▶ _DATA FOR PROCESSING_
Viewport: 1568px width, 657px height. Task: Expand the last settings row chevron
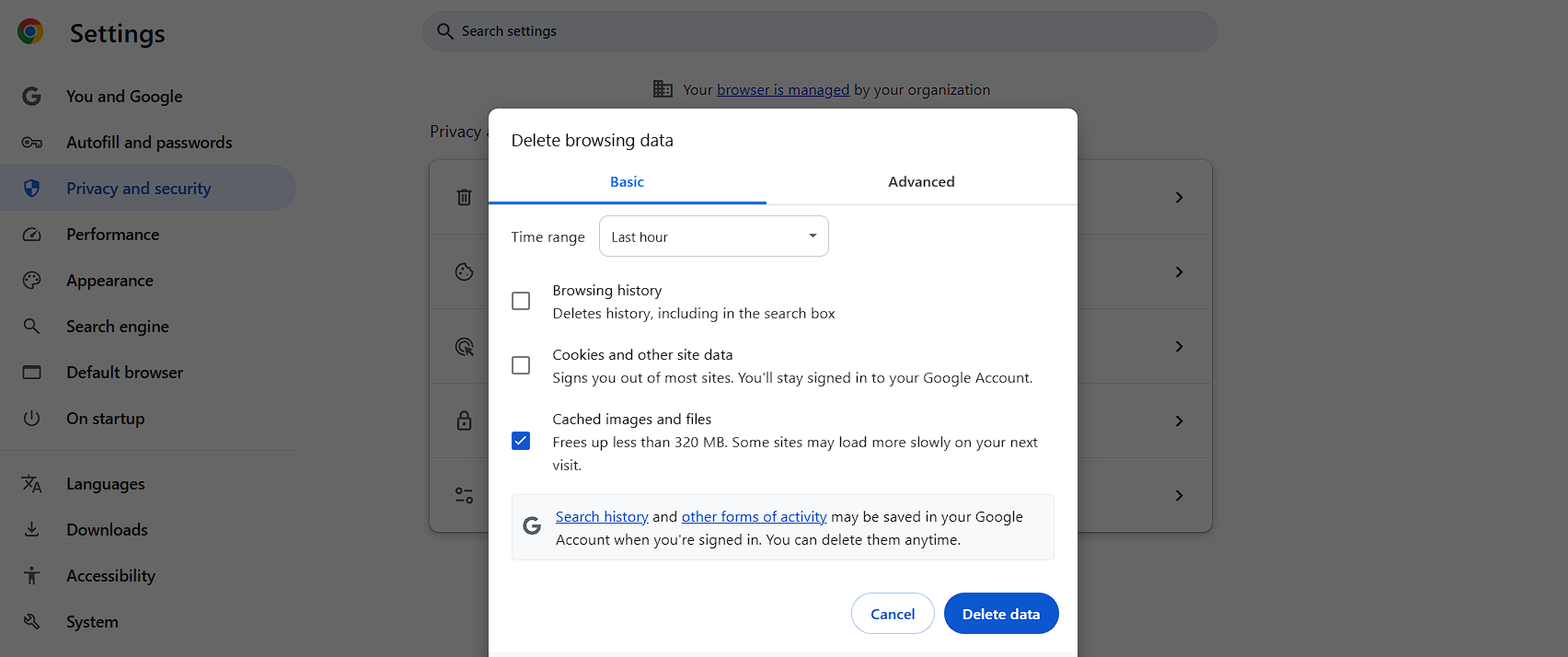[x=1179, y=496]
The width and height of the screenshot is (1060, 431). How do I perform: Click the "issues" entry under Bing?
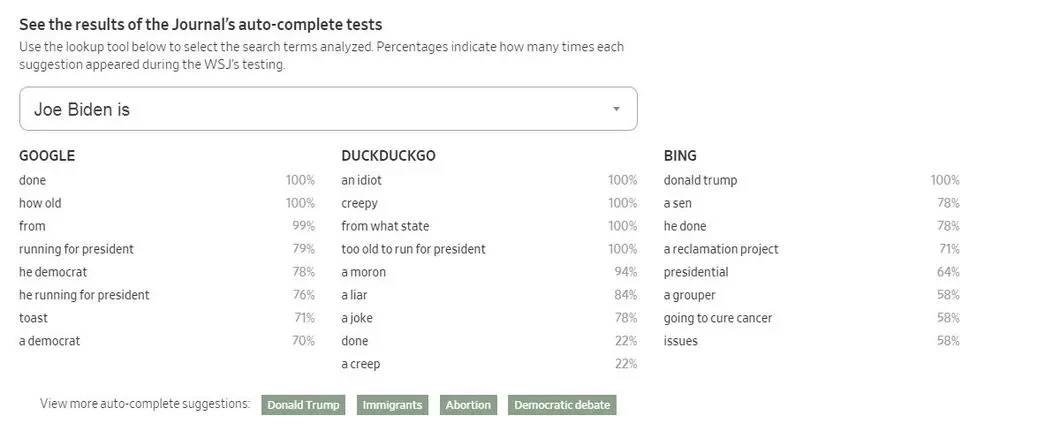[x=681, y=341]
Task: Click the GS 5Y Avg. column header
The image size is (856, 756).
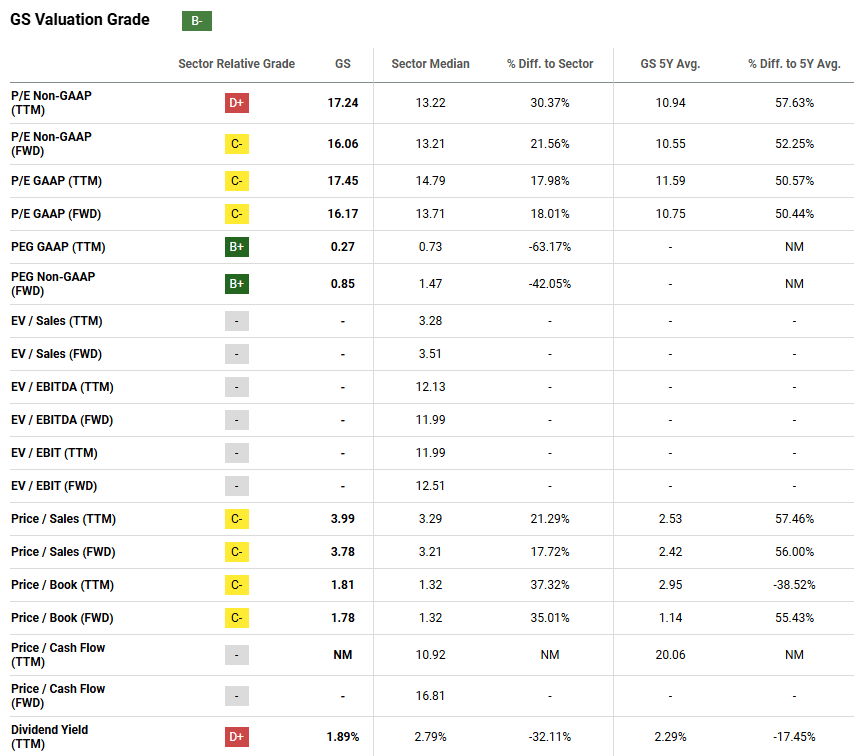Action: pyautogui.click(x=670, y=64)
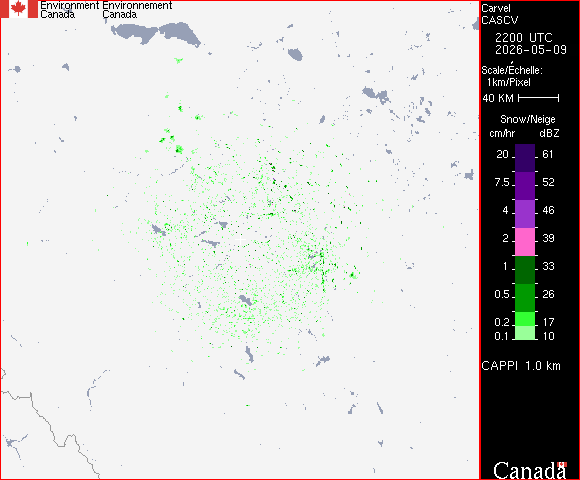Click the white radar center crosshair marker
The image size is (580, 480).
(x=240, y=240)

▶ _INSTRUCTIONS TO FOLLOW_
Output nothing but the records above, word for word, with the pictures removed.

▶ _RESPONSE BOX_
Viewport: 1568px width, 657px height. Task: Expand the last settings row chevron
[x=1179, y=496]
The width and height of the screenshot is (1060, 431). How do I perform: Click the "issues" entry under Bing?
[x=681, y=341]
Task: Click the GS 5Y Avg. column header
The image size is (856, 756).
Action: pyautogui.click(x=670, y=64)
Click the white radar center crosshair marker
The image size is (580, 480).
(x=240, y=240)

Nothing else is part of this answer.